### DOCUMENT EXTRACT
========================

# DA Flaws



## watfly (May 9, 2018)

He makes some good points.

https://www.socceramerica.com/publications/article/77821/steve-gans-on-the-development-academys-flaws-the.html


----------



## Wez (May 10, 2018)

Great article.


----------



## Eagle33 (May 10, 2018)

I don't understand how is it possible for those players he is talking about to play 7 years DA, when, before recently, DA only started at U14?


----------



## watfly (May 10, 2018)

Eagle33 said:


> I don't understand how is it possible for those players he is talking about to play 7 years DA, when, before recently, DA only started at U14?


That's your takeaway from the article?


----------



## focomoso (May 10, 2018)

Eagle33 said:


> I don't understand how is it possible for those players he is talking about to play 7 years DA, when, before recently, DA only started at U14?


I think you misread this. He's been a DA parent for 7 years - with two different kids...


----------



## focomoso (May 10, 2018)

focomoso said:


> I think you misread this. He's been a DA parent for 7 years - with two different kids...


Oops - I didn't see the other bit about one son playing for seven years.

Who knows, maybe he played up at first...


----------



## espola (May 10, 2018)

watfly said:


> He makes some good points.
> 
> https://www.socceramerica.com/publications/article/77821/steve-gans-on-the-development-academys-flaws-the.html


A lot of the faults were obvious from the start of PDA program, but wishful thinking over-ruled common sense.


----------



## Eagle33 (May 10, 2018)

watfly said:


> That's your takeaway from the article?


Not at all. I think article is great and I agree with most of it, and can relate to the experience.


----------



## younothat (May 10, 2018)

Yes there are flaws:

I agree some of the flaws the article points out are:

"1) Restrictive FIFA substitution rule"
This is counter productive to development, since fewer players play as a result.
This is a actually a safety issue sometimes, when your out of subs some  kids will try to play on even when there cramped up, limping or whatever and the coaches are so focused on "winning" they don't want to play a person down.
Just get rid of this or only do this at showcase or something at U17/18 if you want to get players used to this "system".

========================

### PROVIDED DATA

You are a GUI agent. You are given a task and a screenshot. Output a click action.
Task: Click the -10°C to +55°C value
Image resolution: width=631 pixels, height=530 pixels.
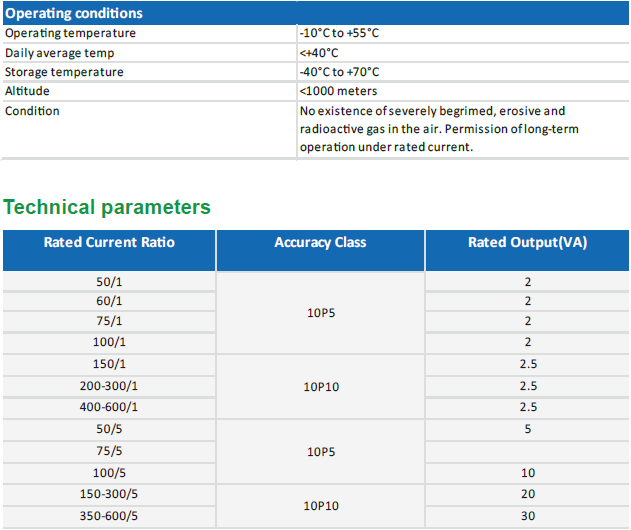(x=339, y=33)
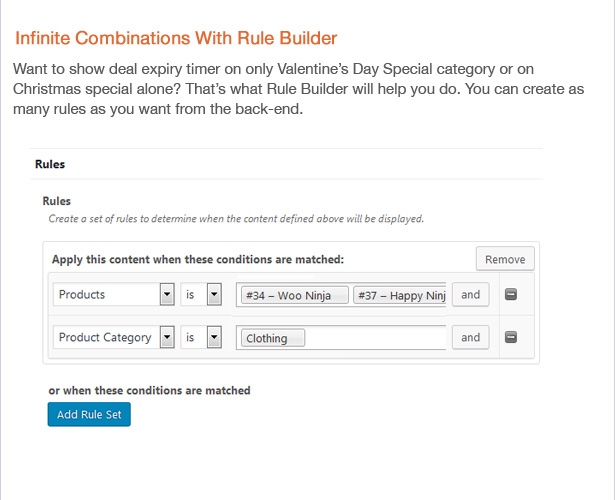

========================

### LIST OF TASKS
(A) In the DA flaws thread, which flaw does younothat list first?
(B) Sum up the DA flaws thread in two sentences.

### SOLUTION LIST
(A) The restrictive FIFA substitution rule.

(B) Posters share and praise an article on the Development Academy's flaws, and one asks how players could spend seven years in the DA when it only started at U14. Another poster says many faults were obvious from the start, and one argues that the restrictive FIFA substitution rule hurts development and can become a safety issue when cramped or limping kids keep playing.